— Ну, как сказать, — пожала я плечами. — Вы правы, они очень похожи на те, что я как-то раз видела в своем мире, но у нас подобные уже, можно сказать, пережиток прошлого. Они вообще-то должны время показывать.
Я надеялась, что, хотя бы, слово время для господина де Граафа не будет таким же незнакомым, как и часы.
— Хм… — господин де Грааф побарабанил пальцами по столешнице и указал куда-то мне за спину.
Я обернулась и даже не сразу поняла, на что он указывал. Там стоял только стеллаж с книгами. Но одну маленькую нишу занимала небольшая статуэтка свернувшейся кольцом змеи, заглатывающей свой хвост. В моей комнате была такая же, и, если память не совсем меня подводила, то и в том самом кабинете с защитой тоже такая была. Но я старалась на них не смотреть, потому что змеи, даже больше — любое их изображение, — вызывало у меня оторопь. Я боялась змей. Не до панического ужаса и истерик, но все равно. И только сейчас я заставила себя присмотреться внимательнее к статуэтке, потому что ничего иного, привлекающего внимания, там не было. В одной глазнице был тусклый кристалл. Учитывая, что все кристаллы здесь носили ту или иную функцию, то этот на первый взгляд мог показаться потухшим. А вот вторая глазница пустовала. Но я нашла светящийся желтоватым светом кристалл где-то примерно на середине туловища этой гадкой конструкции.
— Это…
— Векту — древний бог времени, — начал пояснять Риккард де Грааф. — Боги давно уже не в почете и почти забыты, но часы, как вы это назвали, госпожа Настя, до сих пор изображают в таком виде. И называются его же именем.
Меня передернуло от мысли, что теперь придется постоянно смотреть на змею, если захочу знать точное время. Теперь не оставалось сомнений, что желтый кристалл — это, вроде как, солнце, а «потухший» — луна. Занятная система определения времени. Вот если бы я еще не так пугалась змей…
Кстати о времени. У меня его оставалось не так уж и много. По правде говоря, ответ у меня был уже сейчас, но хотелось хоть немного отдохнуть, привести мысли в порядок, а потом уже думать, как помочь господину де Граафу. Ну или хотя бы сделать видимость помощи на тот случай, если я окажусь совсем ни на что не способной. Вряд ли он в полной мере понимал всю абсурдность своей просьбы. И совсем ничего — что я могу. Видимо, слепая вера и надежда затмили разум.
Распрощавшись с господином де Граафом, я с облегчением покинула библиотеку.
Глава 17
Пугающим своей древностью лифтом я, разумеется, пользоваться не стала, и направилась к лестнице. Но не только из-за того, что он вызывал недоверие крайней степени. Мне хотелось взглянуть на мозаичный рисунок вокруг фонтана, который так и не удалось рассмотреть и понять, что на нем изображено. И я надеялась, что сверху будет лучше видно.

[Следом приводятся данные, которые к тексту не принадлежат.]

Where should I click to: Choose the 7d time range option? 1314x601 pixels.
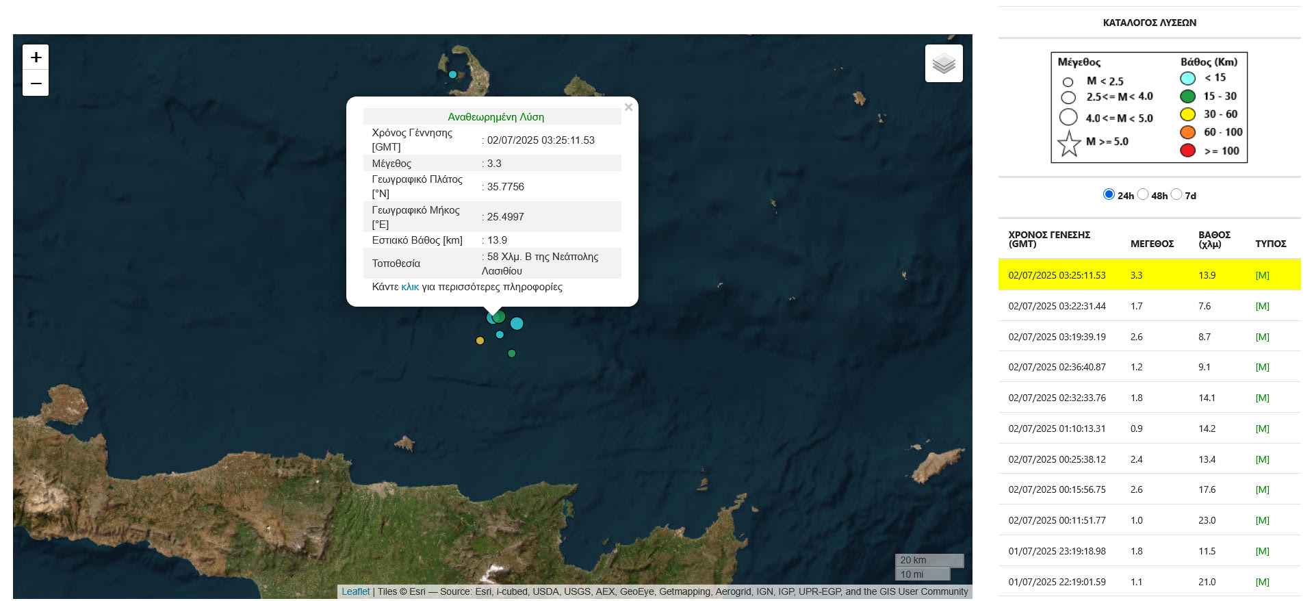pos(1176,194)
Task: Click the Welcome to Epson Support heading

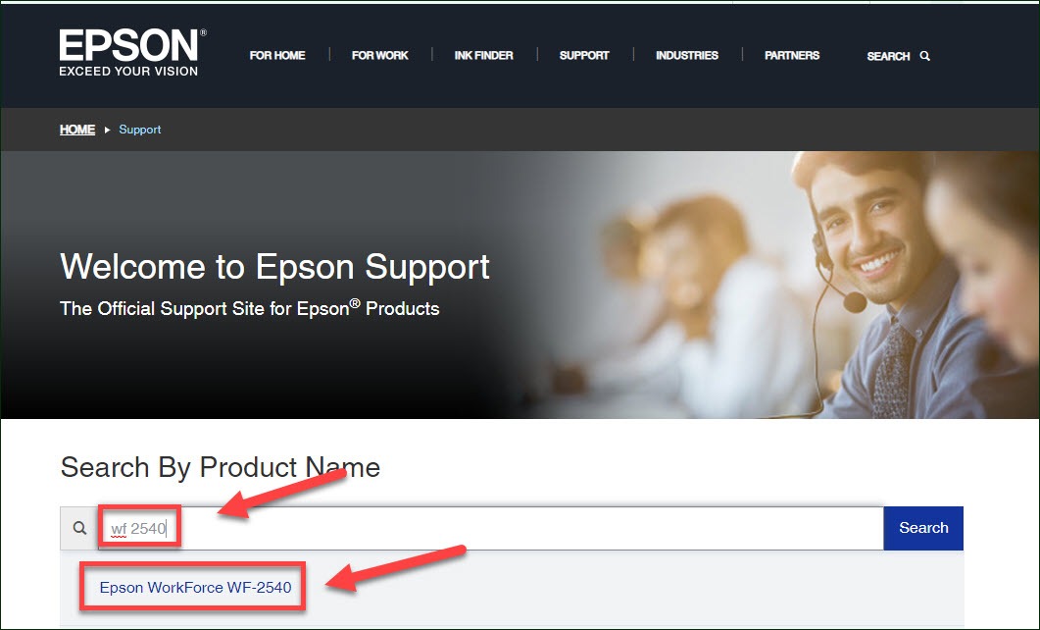Action: click(274, 266)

Дело было не столько в предчувствии, что это нечто важное, сколько в домогающемся меня «попрыгунчике». Он хотел что-то сказать, или показать. А мне эта загадка, во-первых, надоела, во-вторых любопытство брало свое.
Свесившись через перила, я посмотрела вниз. С такой высоты было видно не так хорошо, как хотелось бы, но все же получше. Это был все тот же грифон, примостившийся на раскидистой кроне плодового дерева. И, если я не ошибалась, то это было гранатовое дерево. В геральдике я не разбиралась от слова совсем. Но если память не совсем еще меня подводила, то в мифологии грифон означал что-то вроде защиты. И, кажется, что-то еще, но что именно, я уже не помнила. Да и не без разницы ли? Это ведь в моем мире, да и то стопроцентной уверенности у меня не было. Здесь же могло быть все иначе. Если только, конечно, все это не кочевало из мира в мир.
Возвращаться в библиотеку и спрашивать Риккарда де Граафа, ну или хотя бы книжку какую на эту тему попросить, мне совсем не хотелось. Потому что сейчас это была моя личная блажь, не имеющая к его проблеме никакого отношения, и как бы он не подумал, что я собираюсь заниматься, чем угодно, но только не искать его драгоценного сыночка.
Но семейный герб — это было еще не все. Самым интересным оказался циферблат, в который был заключен герб, с самыми обычными римскими цифрами. Учитывая, что понятные и привычные мне часы здесь почти никому не известны, то теперь такое знакомое изображение уже казалось мне странным, и даже неуместным здесь.
Разве что кто-то хотел оставить определенное указание своим потомкам. Но знание это было либо утеряно, либо же господин де Грааф знал больше, чем говорил, и, что вполне естественно, делиться со мной этим не собирался. Да и зачем, если хорошо так подумать?